Details

Autor(en) / Beteiligte

• Konrad, Lutz
• Scheiber, Jonas A
• Völck-Badouin, Elke
• Keilani, Marcel M
• Laible, Leslie
• Brandt, Heidrun
• Schmidt, Ansgar
• Aumüller, Gerhard
• Hofmann, Rainer

Titel

Alternative splicing of TGF-betas and their high-affinity receptors T beta RI, T beta RII and T beta RIII (betaglycan) reveal new variants in human prostatic cells

Ist Teil von

• BMC genomics, 2007-09, Vol.8 (1), p.318-318

Ort / Verlag

England: BioMed Central Ltd

Erscheinungsjahr

2007

Quelle

MEDLINE

Beschreibungen/Notizen

• The transforming growth factors (TGF)-beta, TGF-beta1, TGF-beta2 and TGF-beta 3, and their receptors [T beta RI, T beta RII, T beta R III (betaglycan)] elicit pleiotropic functions in the prostate. Although expression of the ligands and receptors have been investigated, the splice variants have never been analyzed. We therefore have analyzed all ligands, the receptors and the splice variants T beta RIB, T beta RIIB and TGF-beta 2B in human prostatic cells. Interestingly, a novel human receptor transcript T beta RIIC was identified, encoding additional 36 amino acids in the extracellular domain, that is expressed in the prostatic cancer cells PC-3, stromal hPCPs, and other human tissues. Furthermore, the receptor variant T beta RIB with four additional amino acids was identified also in human. Expression of the variant T beta RIIB was found in all prostate cell lines studied with a preferential localization in epithelial cells in some human prostatic glands. Similarly, we observed localization of T beta RIIC and TGF-beta 2B mainly in the epithelial cells with a preferential localization of TGF-beta 2B in the apical cell compartment.
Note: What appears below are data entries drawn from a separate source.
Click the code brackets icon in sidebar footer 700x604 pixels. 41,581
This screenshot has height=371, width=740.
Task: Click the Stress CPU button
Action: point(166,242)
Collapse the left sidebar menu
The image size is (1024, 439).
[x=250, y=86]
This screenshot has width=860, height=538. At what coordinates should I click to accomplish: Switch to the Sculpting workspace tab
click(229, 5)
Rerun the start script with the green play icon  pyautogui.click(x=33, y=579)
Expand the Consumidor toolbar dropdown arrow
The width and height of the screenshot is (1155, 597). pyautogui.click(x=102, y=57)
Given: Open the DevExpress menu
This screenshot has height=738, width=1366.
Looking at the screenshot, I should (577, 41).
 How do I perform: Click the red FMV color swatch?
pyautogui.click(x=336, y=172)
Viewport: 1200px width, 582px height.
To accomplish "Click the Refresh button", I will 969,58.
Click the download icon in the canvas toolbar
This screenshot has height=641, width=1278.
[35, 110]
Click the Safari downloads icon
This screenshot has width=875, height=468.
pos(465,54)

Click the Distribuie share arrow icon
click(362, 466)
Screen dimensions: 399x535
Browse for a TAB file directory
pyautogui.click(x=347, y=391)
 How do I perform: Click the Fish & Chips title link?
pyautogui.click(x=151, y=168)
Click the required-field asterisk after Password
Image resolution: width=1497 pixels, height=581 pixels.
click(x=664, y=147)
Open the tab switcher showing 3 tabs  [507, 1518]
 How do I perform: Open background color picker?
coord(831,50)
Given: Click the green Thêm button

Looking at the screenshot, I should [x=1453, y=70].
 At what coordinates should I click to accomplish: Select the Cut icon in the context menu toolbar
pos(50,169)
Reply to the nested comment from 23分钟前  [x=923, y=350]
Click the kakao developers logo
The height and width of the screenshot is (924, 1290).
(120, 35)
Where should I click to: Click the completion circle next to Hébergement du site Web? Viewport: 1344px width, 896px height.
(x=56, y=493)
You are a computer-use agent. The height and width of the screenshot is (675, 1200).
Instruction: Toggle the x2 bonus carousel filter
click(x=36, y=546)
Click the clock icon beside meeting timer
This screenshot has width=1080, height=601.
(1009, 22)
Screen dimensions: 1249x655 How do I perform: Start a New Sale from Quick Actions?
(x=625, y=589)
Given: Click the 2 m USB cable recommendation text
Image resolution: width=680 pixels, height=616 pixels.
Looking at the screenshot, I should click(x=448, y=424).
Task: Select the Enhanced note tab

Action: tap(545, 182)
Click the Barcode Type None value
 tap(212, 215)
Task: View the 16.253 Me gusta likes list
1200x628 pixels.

Whereas in the androgen-independent hPCPs and PC-3 cells all TGF-beta ligands and receptors are expressed, the androgen-dependent LNCaP cells failed to express all ligands. Additionally, stimulation of PC-3 cells with TGF-beta2 resulted in a significant and strong increase in secretion of plasminogen activator inhibitor-1 (PAI-1) with a major participation of T beta RII. In general, expression of the splice variants was more heterogeneous in contrast to the well-known isoforms. The identification of the splice variants T beta RIB and the novel isoform T beta RIIC in man clearly contributes to the growing complexity of the TGF-beta family.